- Museum number
- 1868,0808.9350
- Title
- Object: The "system" that "works so well"!! - or the boroughmongers grinding machine -
- Description
-
The House of Commons is a great stone building in decay, 'St Stephens', supported on posts formed of dismantled cannon. This is a mill, the motive power being given by a large mill-wheel on the left, the slats inscribed with names of boroughs. From the gable-end of the building under a solitary Gothic window slopes an enclosed shoot or huge rectangular spout inscribed 'Borough-Bridge' [see BM Satires No. 16602], from which a golden stream pours into a brimming vat of 'Public Money'. The long slanting spout is supported on the bayonets of two big muskets.

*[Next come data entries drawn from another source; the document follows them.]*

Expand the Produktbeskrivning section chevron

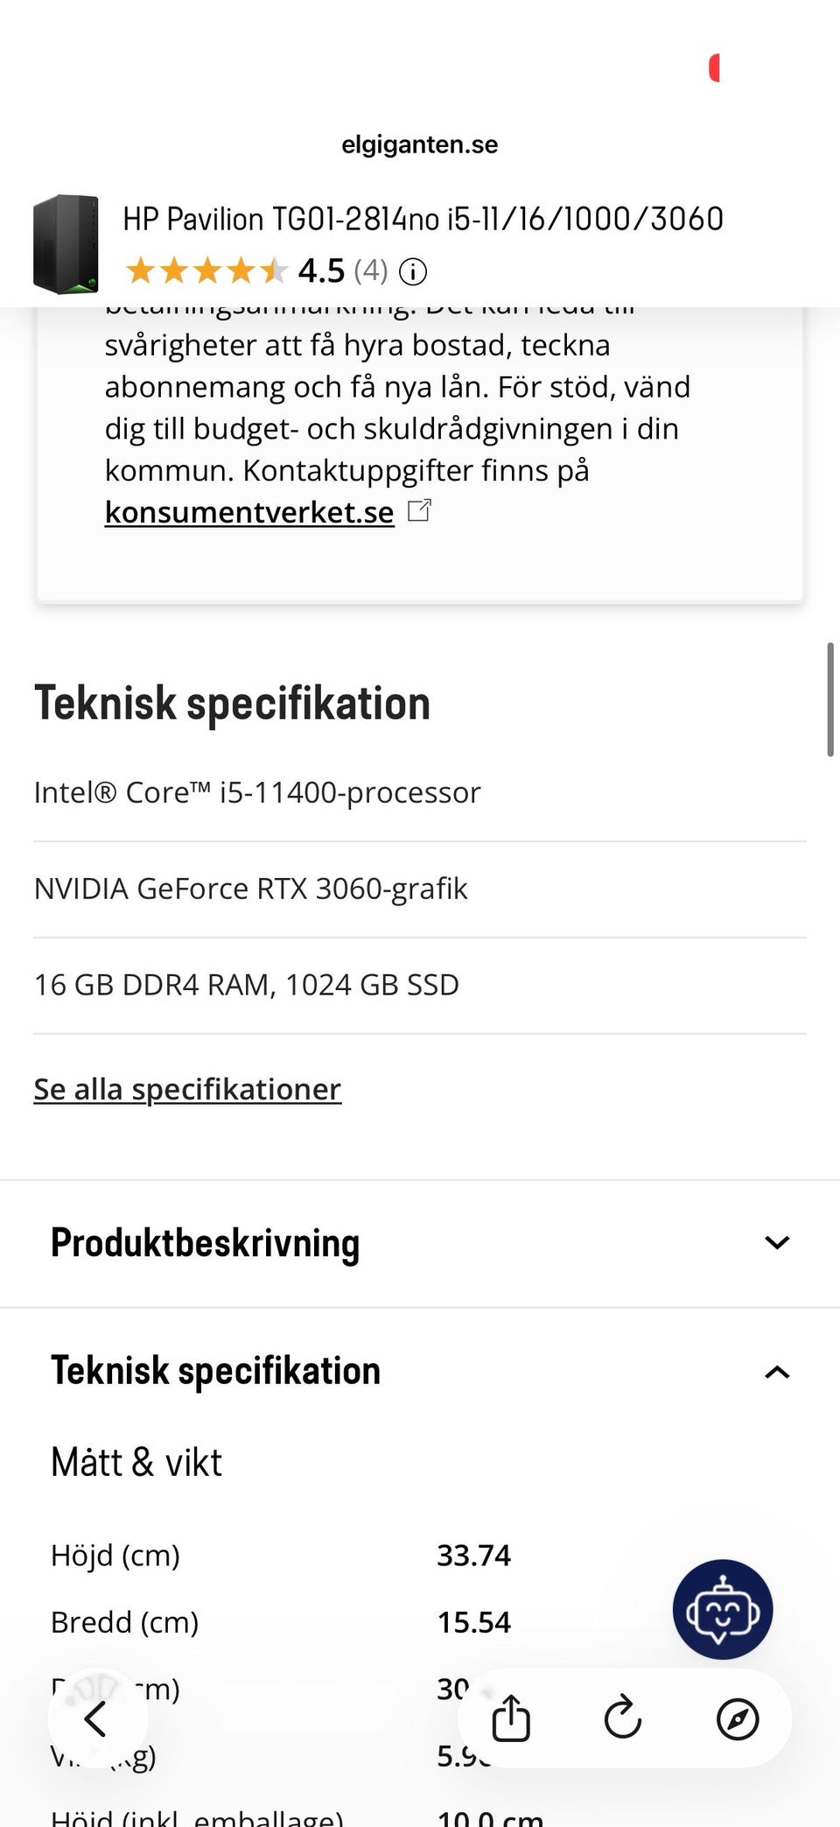coord(777,1242)
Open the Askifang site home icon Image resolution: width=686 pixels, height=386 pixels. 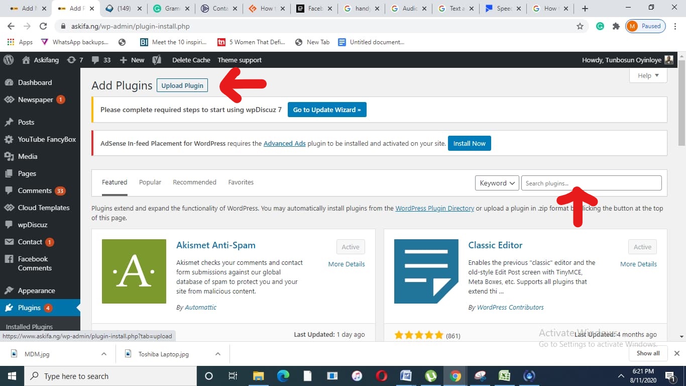(x=27, y=60)
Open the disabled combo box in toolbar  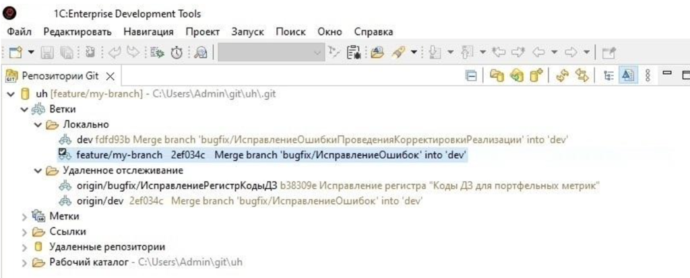[271, 52]
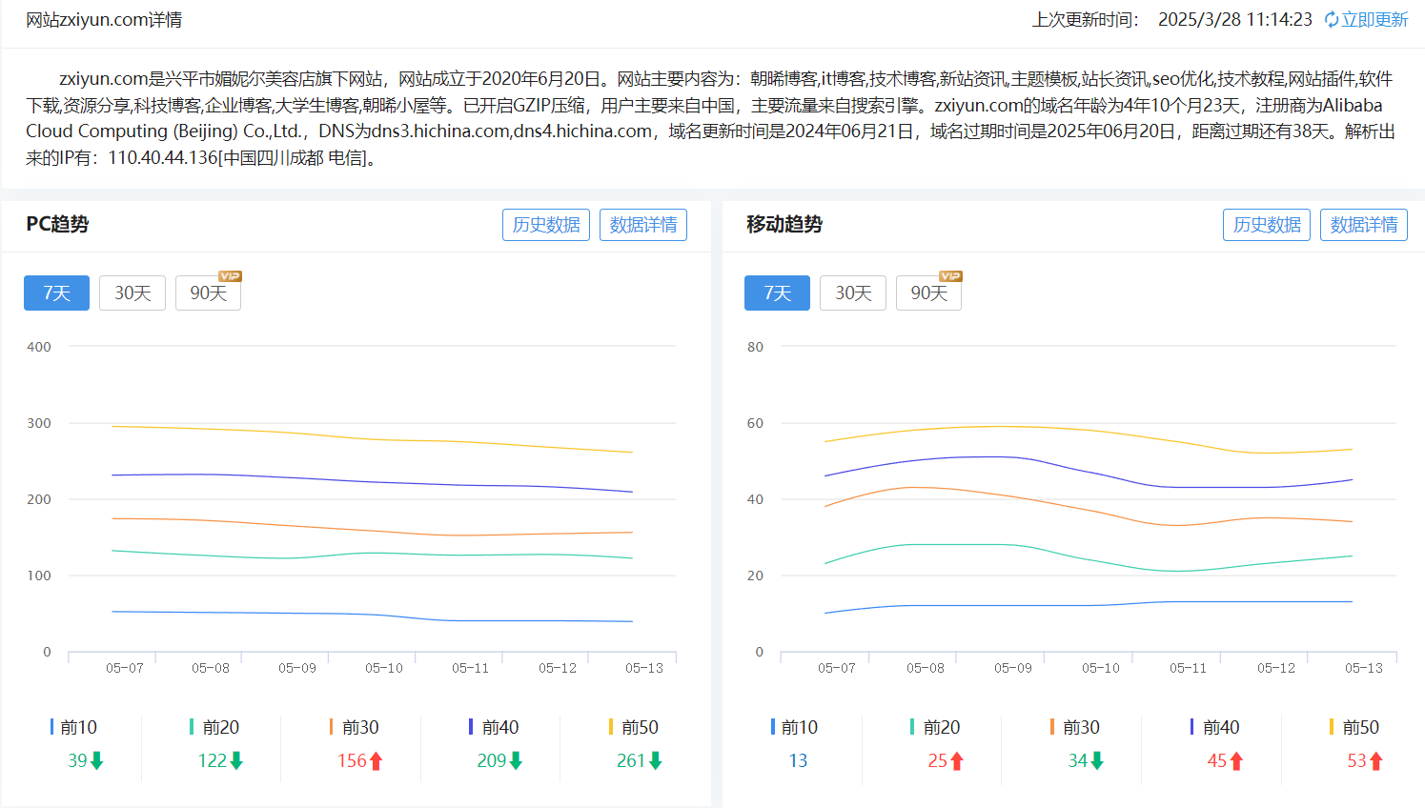This screenshot has width=1425, height=808.
Task: Click the green down arrow beside PC 前50 value 261
Action: click(655, 760)
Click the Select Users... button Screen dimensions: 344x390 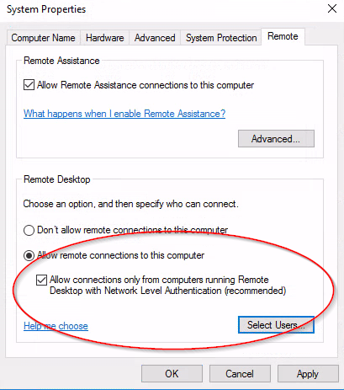(x=276, y=325)
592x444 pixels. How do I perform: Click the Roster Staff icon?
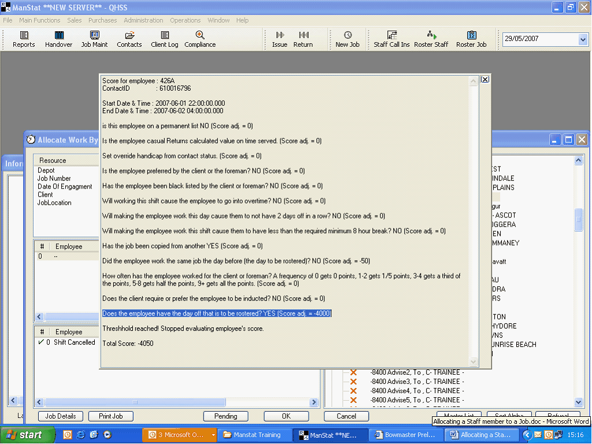pos(431,39)
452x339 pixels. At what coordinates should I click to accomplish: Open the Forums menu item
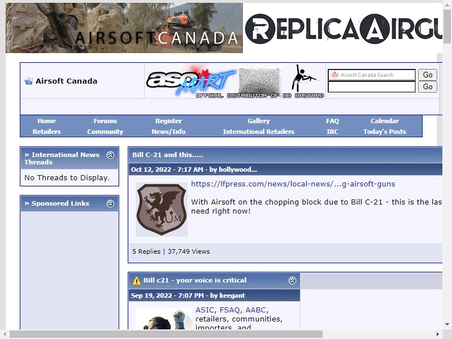(x=105, y=121)
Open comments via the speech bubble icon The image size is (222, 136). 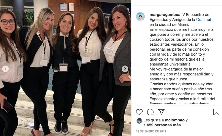[x=150, y=112]
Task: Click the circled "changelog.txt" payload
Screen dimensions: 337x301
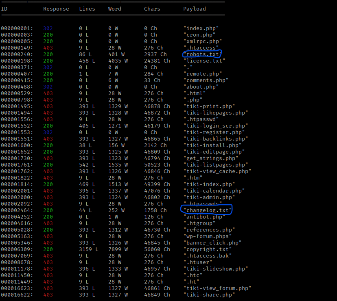Action: pos(207,210)
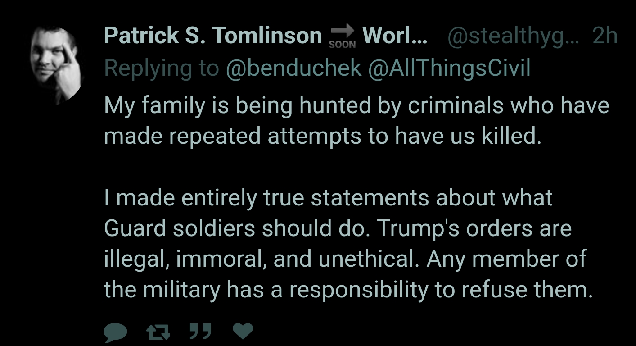
Task: Click the "Replying to" label
Action: click(x=162, y=69)
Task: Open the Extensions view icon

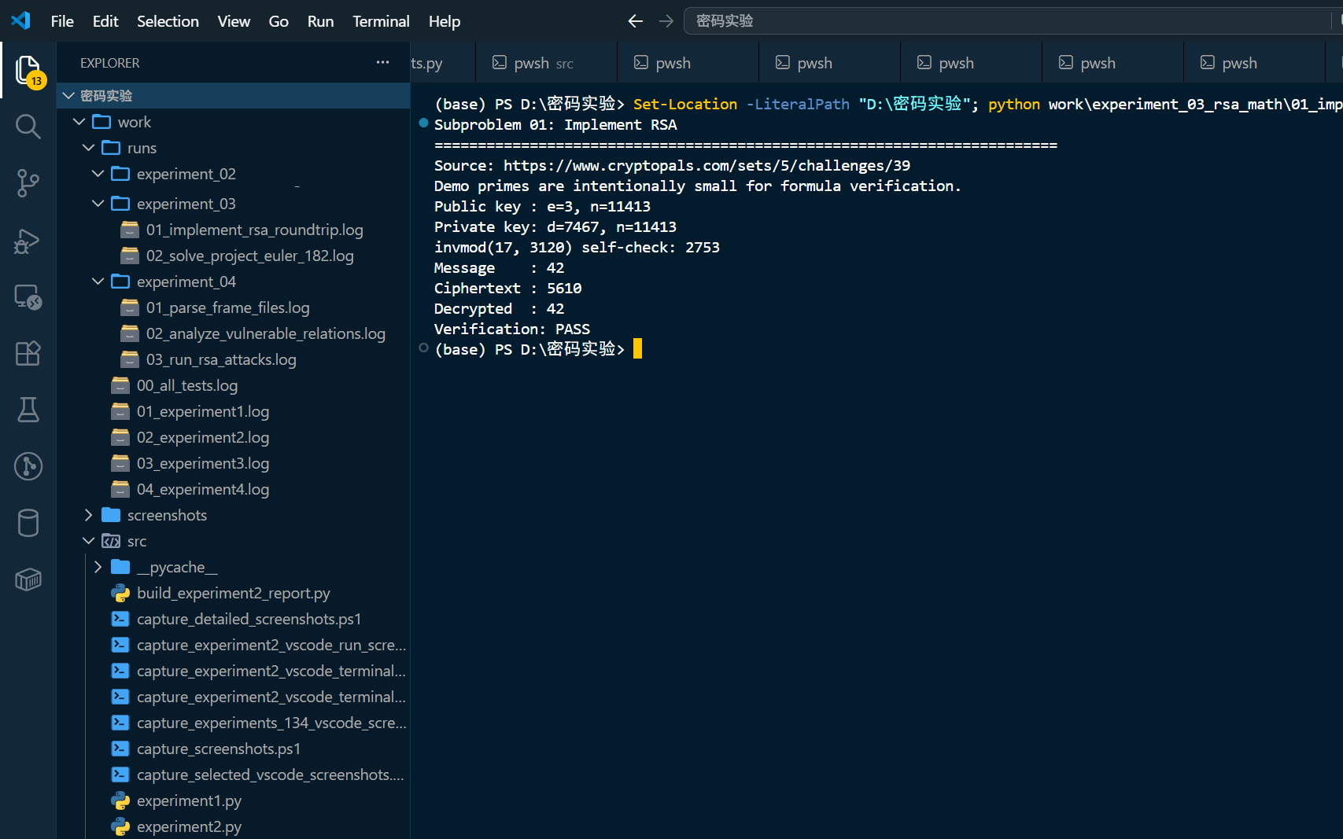Action: pyautogui.click(x=28, y=353)
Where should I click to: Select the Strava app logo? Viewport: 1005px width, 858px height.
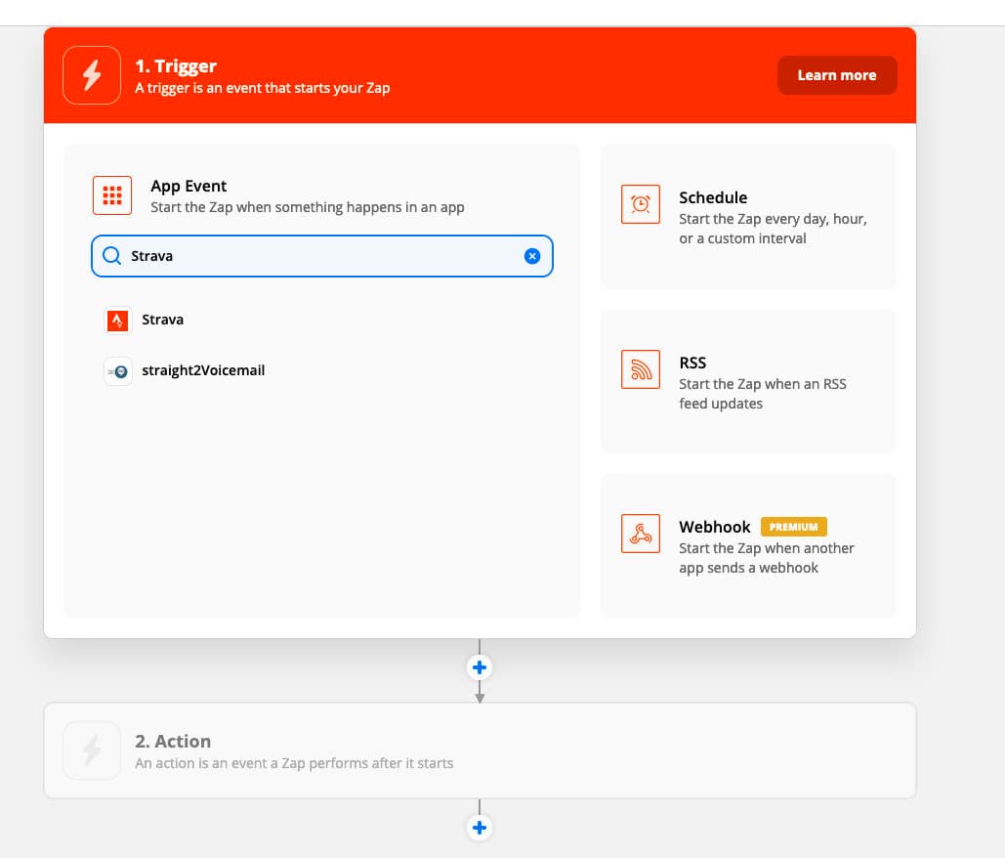click(117, 320)
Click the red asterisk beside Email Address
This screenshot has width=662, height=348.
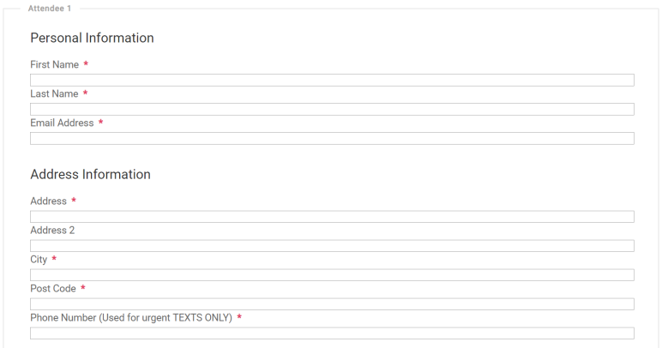[100, 123]
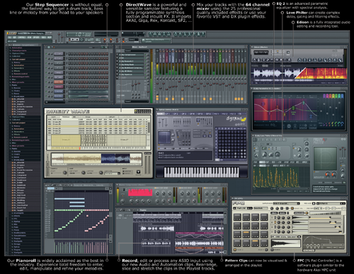Open the mixer input selector dropdown above the effect slots

(x=136, y=50)
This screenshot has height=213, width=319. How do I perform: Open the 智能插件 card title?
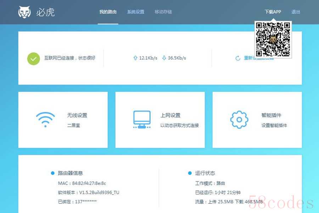pyautogui.click(x=272, y=115)
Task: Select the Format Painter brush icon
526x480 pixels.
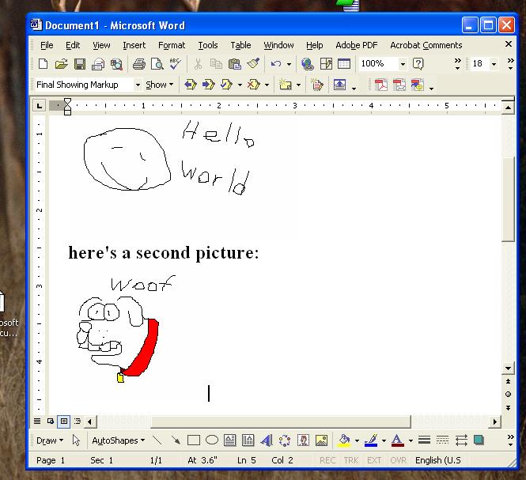Action: pyautogui.click(x=253, y=64)
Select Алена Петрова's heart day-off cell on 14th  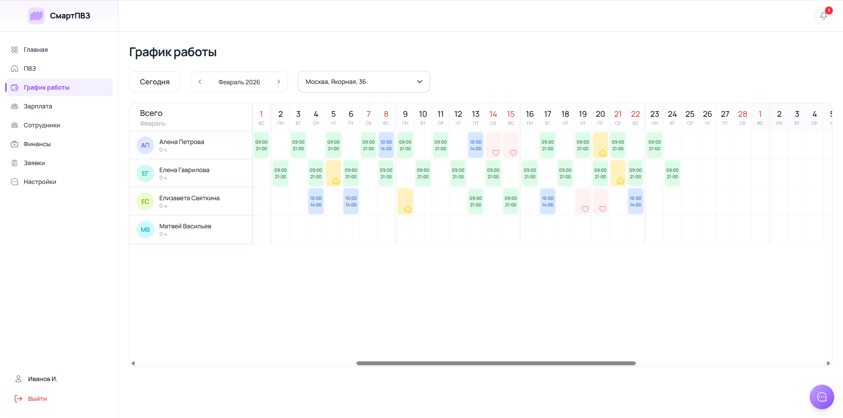[493, 145]
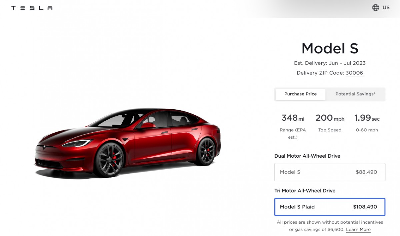Select the Model S Plaid trim

[x=330, y=207]
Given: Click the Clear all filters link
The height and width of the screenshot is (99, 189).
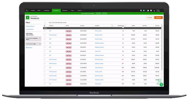Looking at the screenshot, I should click(30, 29).
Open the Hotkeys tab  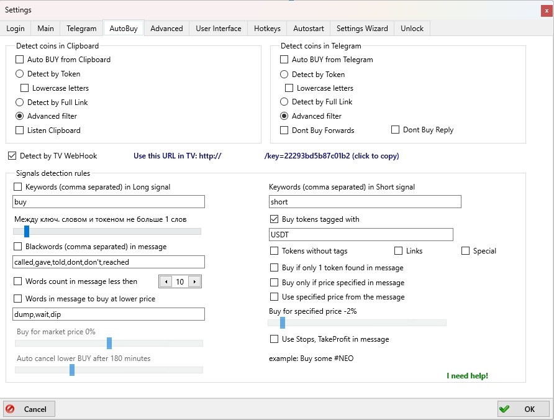tap(266, 28)
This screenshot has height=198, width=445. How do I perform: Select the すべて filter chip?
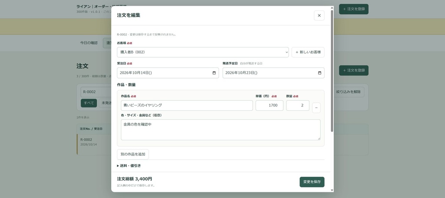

On the flood of coins are labels: 'Church preferment' [twice], 'Pension or Pensions' [five times], 'Places' [four times], 'Livings', 'Living', 'Colonies', 'Civil Offices', 'Contracts', 'Sinecure' [twice], 'Govert Contracts', 'Jobs' [three times], 'Public Works', 'New Pallace Jobs' [cf. BM Satires No. 15667], 'Commission'. The overflow floods a 'Waste Tub'.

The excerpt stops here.